It seems that not even being an international cricketer is enough to get you out of your school homework these days.
While the rest of the England players enjoy the few moments relaxation that come their way during the Women's World Cup in New Zealand, Laura Harper will be catching up with her A Level course work.
But then ploughing her own furrow has always been Harper's way.
As a bored eight-year-old, she was encouraged by her mother to go along to indoor cricket and instantly took to the game.
There were no girls' teams in the area, so she mucked in with the boys, becoming a regular for her school, her county (Cornwall boys) and her club, Perran-ar-Worthal (boys again)
It got to the point where she was selected for England under-15 boys' trials, but chose to play instead for Somerset in the women's County Championships.
"I didn't even know that there was a women's England team until I was 13 and by 14 I was in the squad," she said.
Now 16 she finds herself the youngest member of England's World Cup squad.
"I was always into my sport, being a bit of a tomboy, and when I turned up as an eight-year-old - and I don't want this to sound arrogant - I found I could do everything naturally.
"All the things I saw on television, the way they hit the ball and the way they bowled, I could repeat easily. It was brilliant."
It is not hard to see why she made her international debut last summer in the fifth one-dayer against South Africa.
How many 16-year-olds would come up with this sort of observation on how to approach off-spin bowling?
"You watch how people bat and see their strengths and weaknesses, then you set the field and bowl to make them play their weak shots."
She bowled her 10 overs tidily enough against South Africa, conceding 39 runs, and taking one wicket.
That maturity spills over into her schoolwork at Truro College.
"I'm doing psychology, English history and Classical Civilisations which helps because, apart from psychology, I can take text books with me and do a lot of the work myself.
"I definitely don't want to fall behind. I'm going to be e-mailing them some work and they'll be sending tests back to me while I'm out there.
"I like to get things done, but I'm not too worried about school. They say that you should be aiming for C's and D's in the first year of A Levels but I keep getting A's and B's which means that I'm making the big step up from GCSE's."
The next big step will be to take make the transition from club to country - even if the real breakthrough has to wait until the series against Australia next summer.
For now, the experience of a lifetime (if that can be said of a 16-year-old) awaits in Christchurch.

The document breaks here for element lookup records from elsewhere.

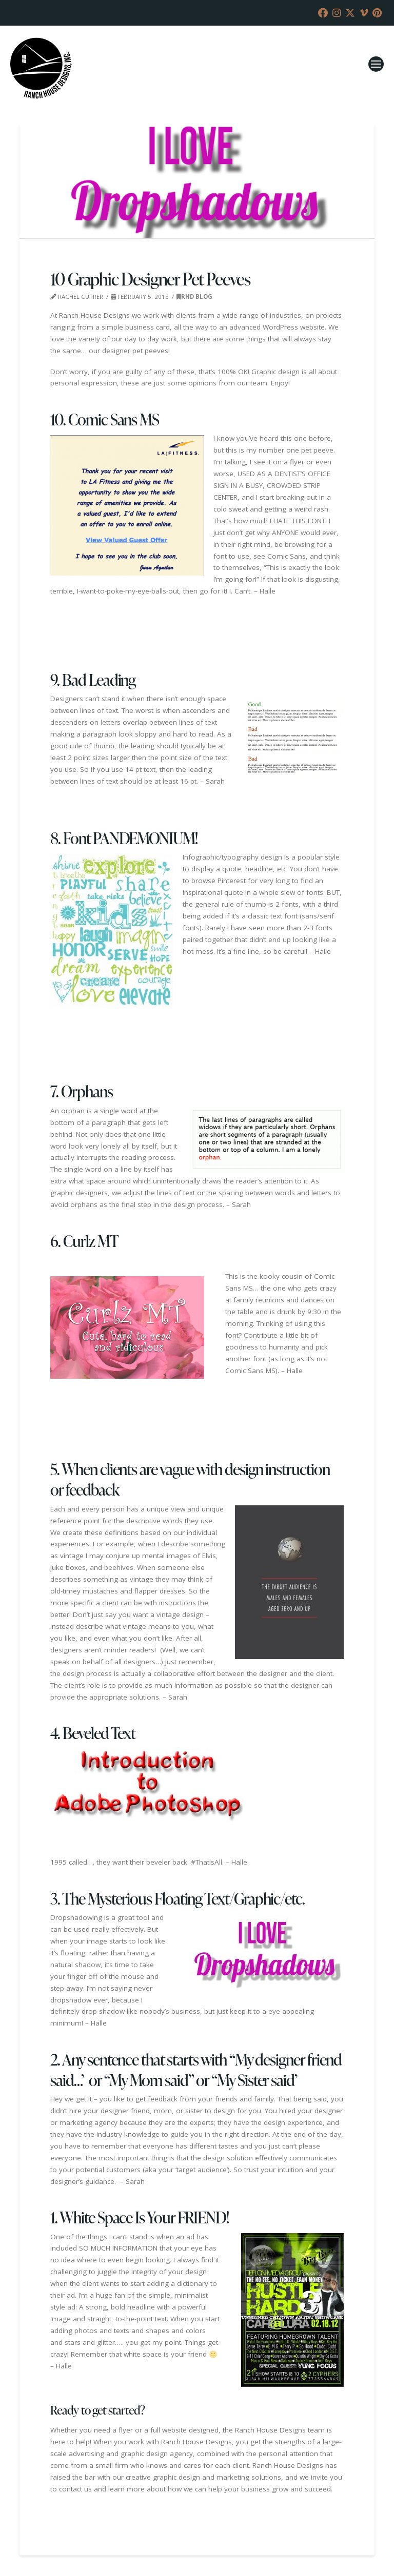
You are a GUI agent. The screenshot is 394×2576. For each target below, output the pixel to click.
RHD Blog (194, 296)
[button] (376, 64)
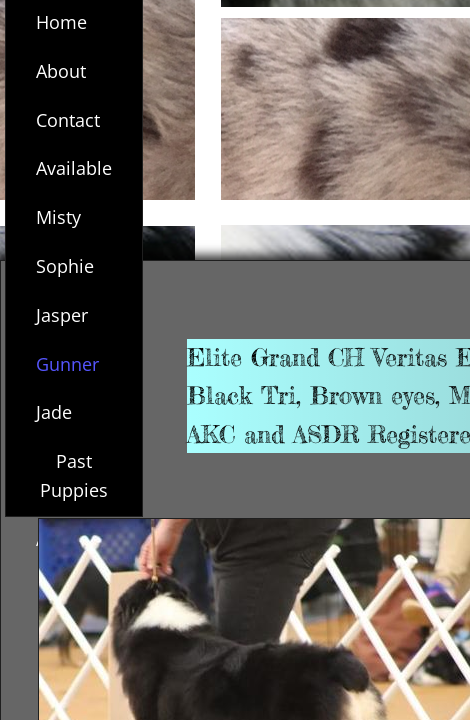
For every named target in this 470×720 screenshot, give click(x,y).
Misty (58, 217)
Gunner (67, 364)
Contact (68, 120)
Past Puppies (74, 475)
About (61, 71)
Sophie (65, 266)
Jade (54, 412)
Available (74, 168)
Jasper (62, 315)
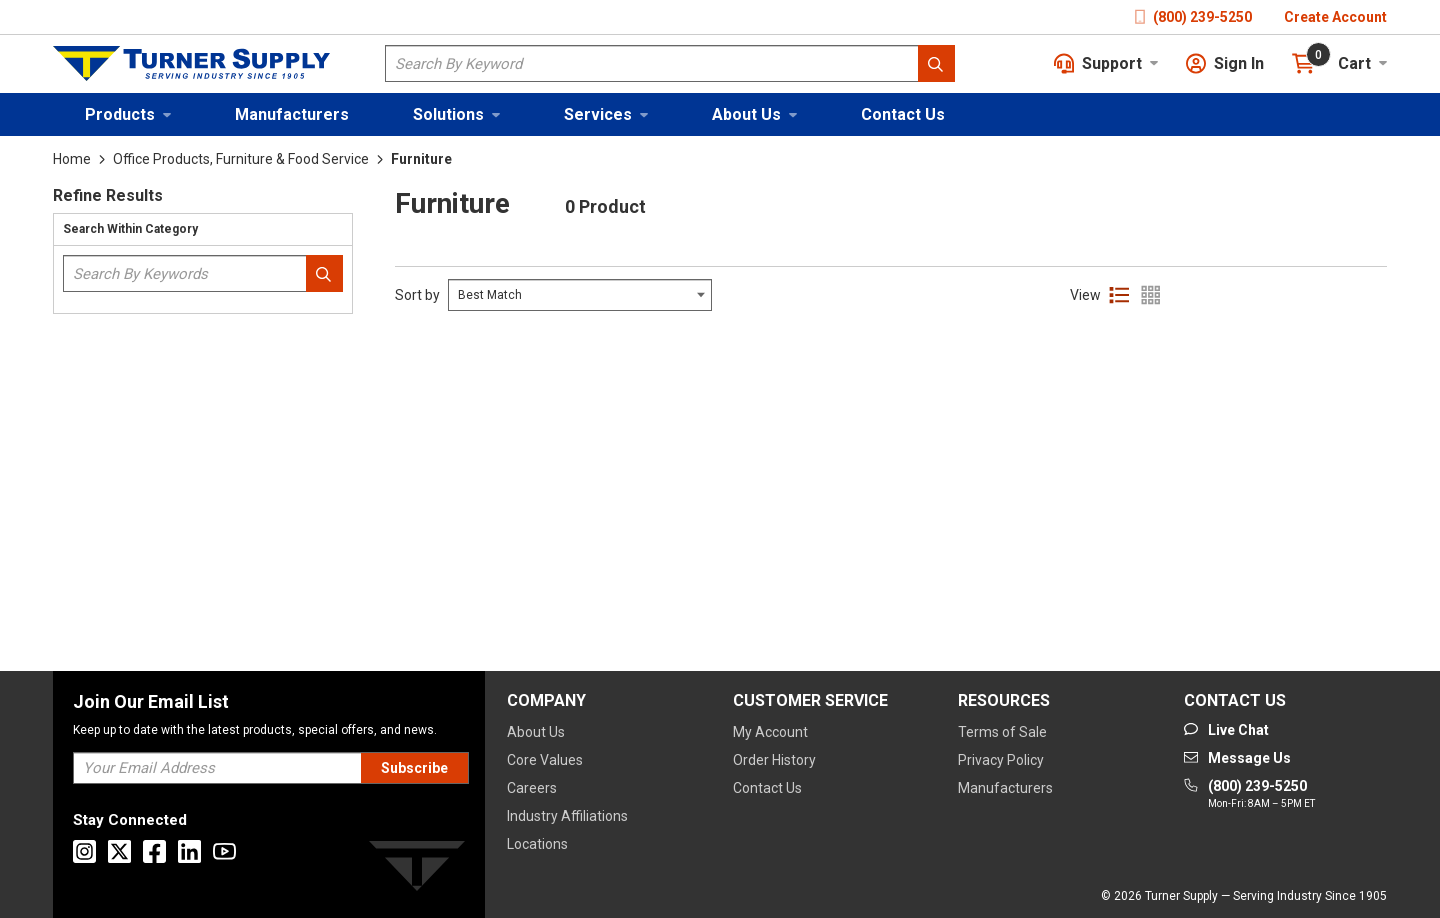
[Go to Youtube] (224, 851)
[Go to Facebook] (154, 851)
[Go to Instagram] (84, 851)
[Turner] (417, 869)
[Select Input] (580, 295)
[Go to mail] (1237, 758)
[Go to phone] (1249, 795)
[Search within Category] (324, 273)
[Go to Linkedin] (189, 851)
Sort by (417, 295)
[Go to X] (119, 851)
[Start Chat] (1226, 730)
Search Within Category (130, 229)
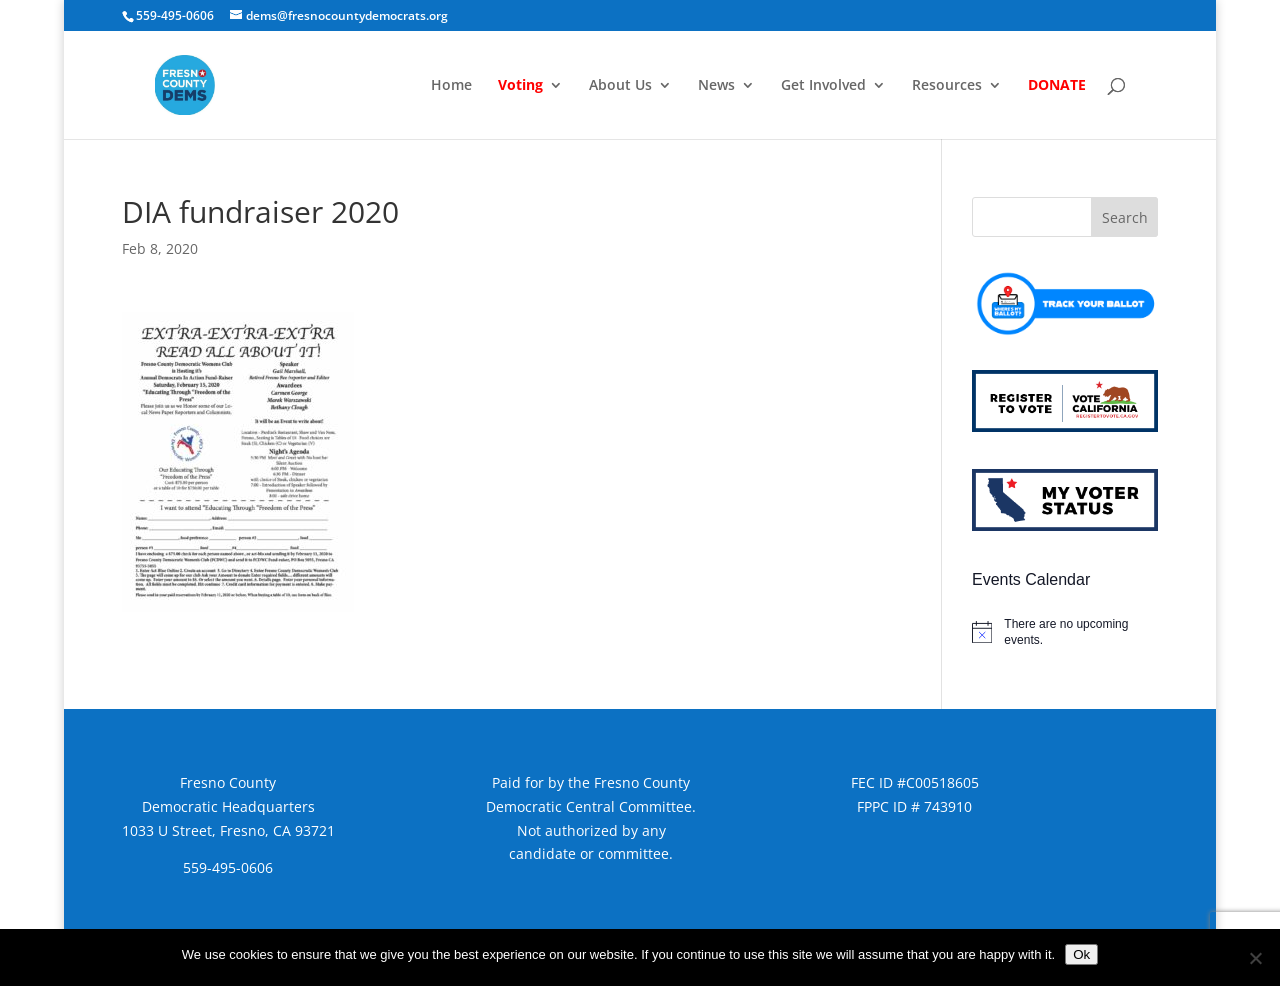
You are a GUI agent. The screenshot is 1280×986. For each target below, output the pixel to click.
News (716, 86)
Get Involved (823, 86)
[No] (1255, 958)
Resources (947, 86)
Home (451, 86)
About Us (620, 86)
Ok (1081, 954)
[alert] (1065, 632)
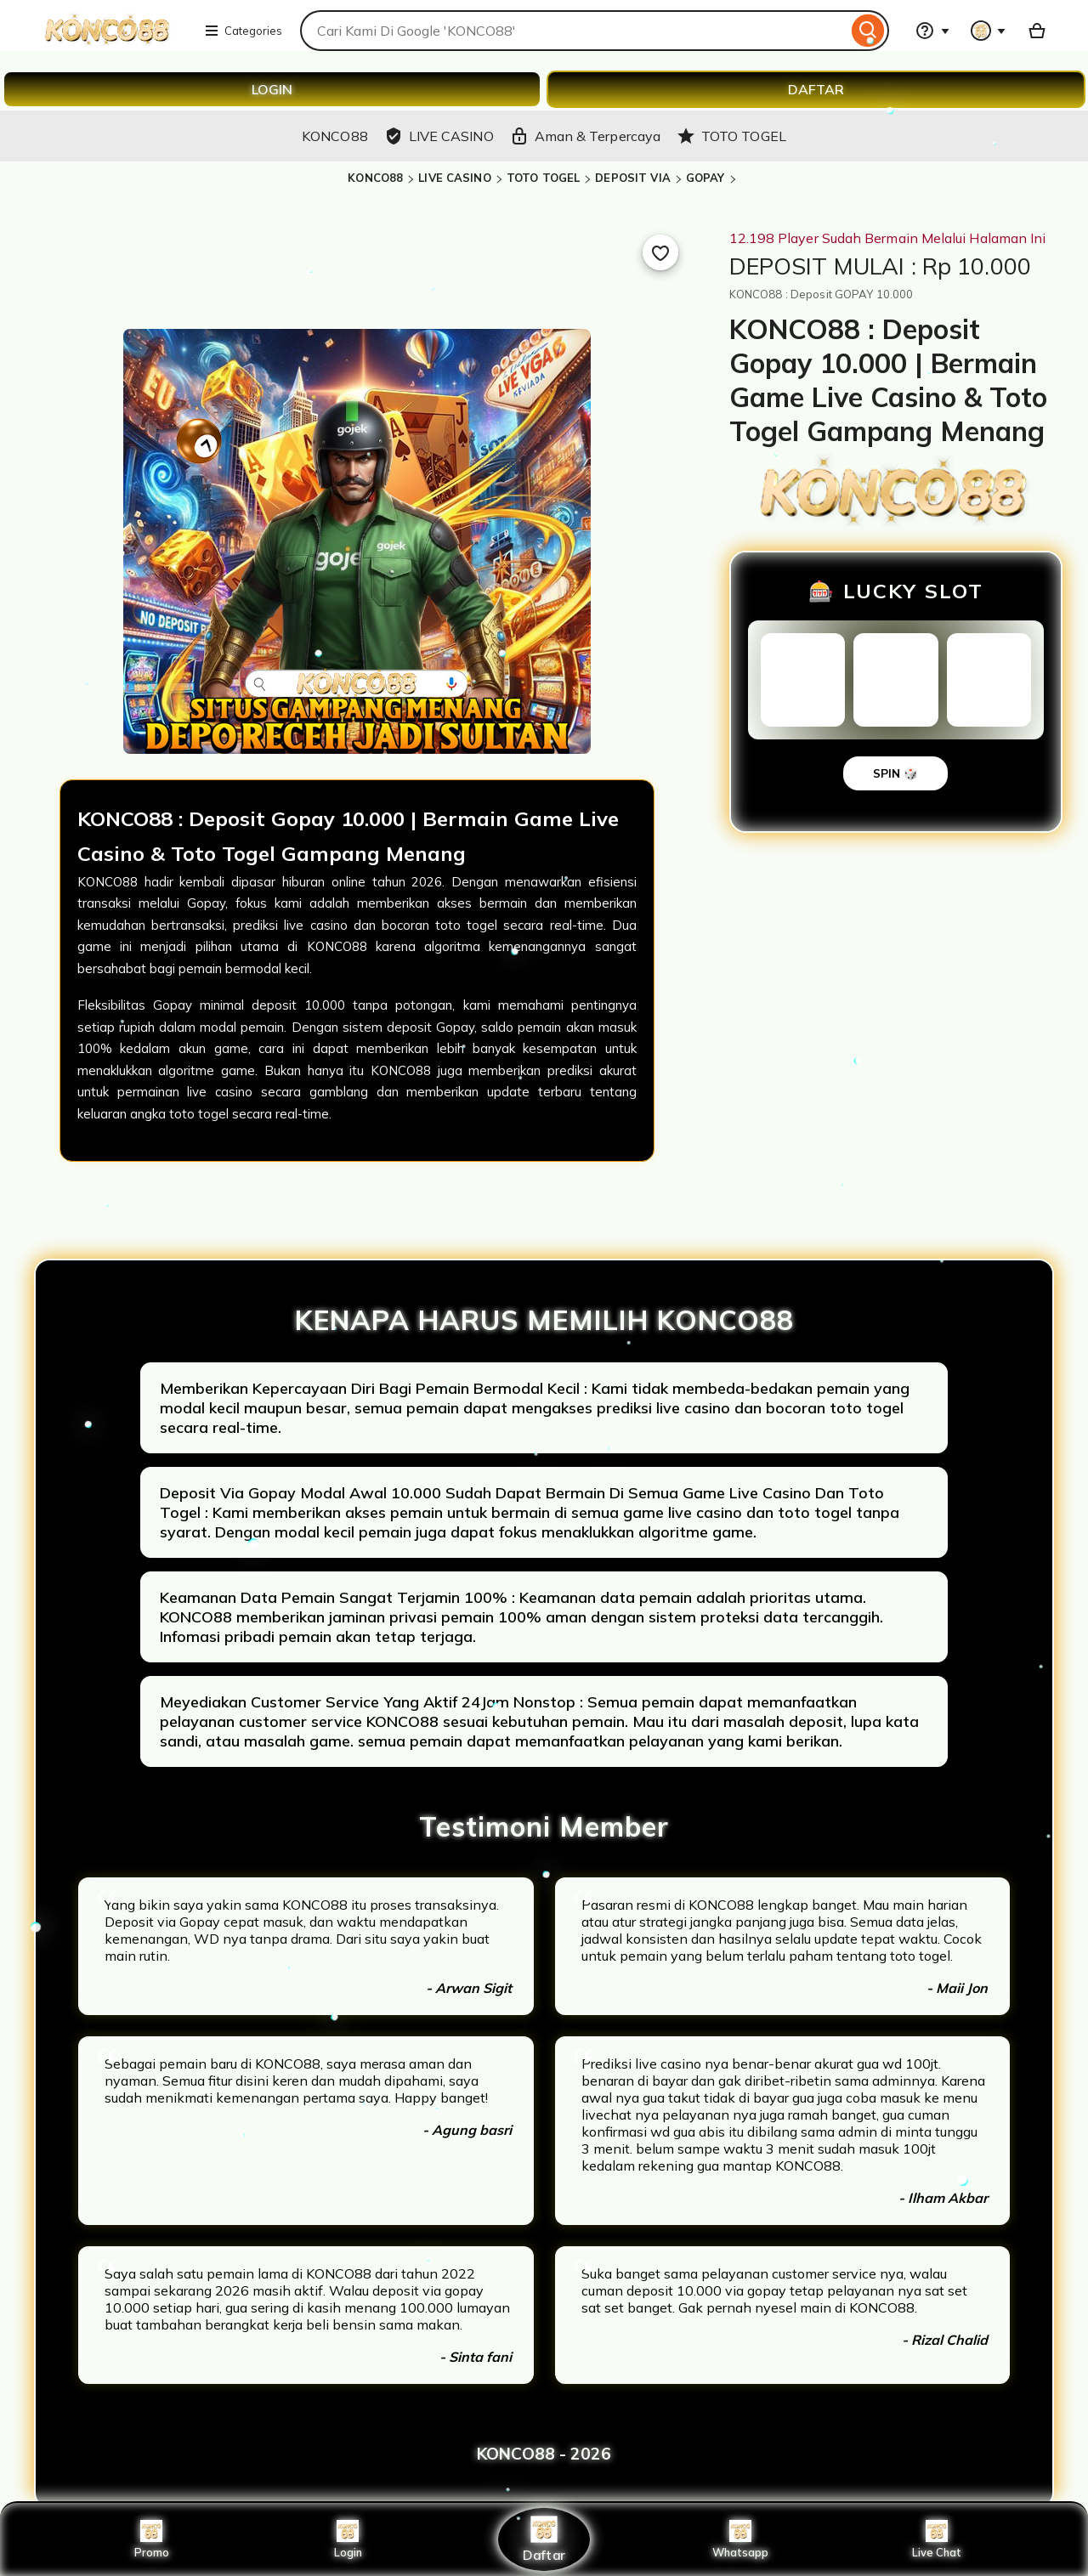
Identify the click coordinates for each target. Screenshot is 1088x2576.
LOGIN (272, 89)
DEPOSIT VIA (632, 177)
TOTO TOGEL (543, 177)
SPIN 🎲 (895, 773)
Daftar (544, 2539)
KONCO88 (375, 177)
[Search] (868, 30)
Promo (151, 2539)
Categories (243, 30)
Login (347, 2539)
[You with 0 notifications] (988, 30)
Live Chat (937, 2539)
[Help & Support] (932, 30)
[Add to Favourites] (660, 252)
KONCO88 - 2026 (544, 2453)
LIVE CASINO (454, 177)
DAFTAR (816, 89)
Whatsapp (740, 2539)
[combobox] (573, 30)
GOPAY (705, 177)
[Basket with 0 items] (1037, 30)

"I've not toured with England and it's a long, long way to go. But I just can't wait to get started. There is such a mixture of personalities. It's just such a laugh.
"We were together for around two weeks when we played South Africa but apart from that this will be by far the longest period of time together. I'm particularly friendly with Arran Thompson, but to be honest we are a really close bunch.
"There are so many different ages and types of people - from me to Barbara Daniels and Clare Taylor, 36 and 35, who are the old ladies, or so I keep reminding them.
"They then remind me of my age - calling me baby and things like that. We all get on well."
Daniels and Taylor might well reflect ruefully that they are not 16 again and making their way in the game now.
The heights reached by Australia and New Zealand over the past few years have brought on the likes of England, South Africa and India.
With lottery funding and a greater slice of the ECB cake, England players now get £576 a month to put towards expenses, coaching and equipment. Against South Africa there were also match fees of £200 - "very nice", according to Harper.
A measure of the pure enjoyment Harper - and most women - get out of cricket is that, less than a week before setting off for New Zealand, she had no idea of what she was being paid for the tour.
Compare that to the unsightly squabble by the England players in Sharjah who delayed signing their contracts before the World Cup, saying that they deserved more.
"There has been such a change during the two years that I've been involved," said Harper.
"It's a 'professional' set-up now. There's more competition for places."
She added: "I like to think that I was always going to be selected. I'd performed well at important times during the season - taken wickets or scored runs when a selector was present. And I'm the fittest in the bleep test. There is such a big emphasis on fitness now.
"But everyone gets on so well. I was 14 when I first came into the squad but everyone accepted me immediately. They made sure I was included in things and supported me through everything.
"Whenever I go back to team I can't wait to meet up with everyone again."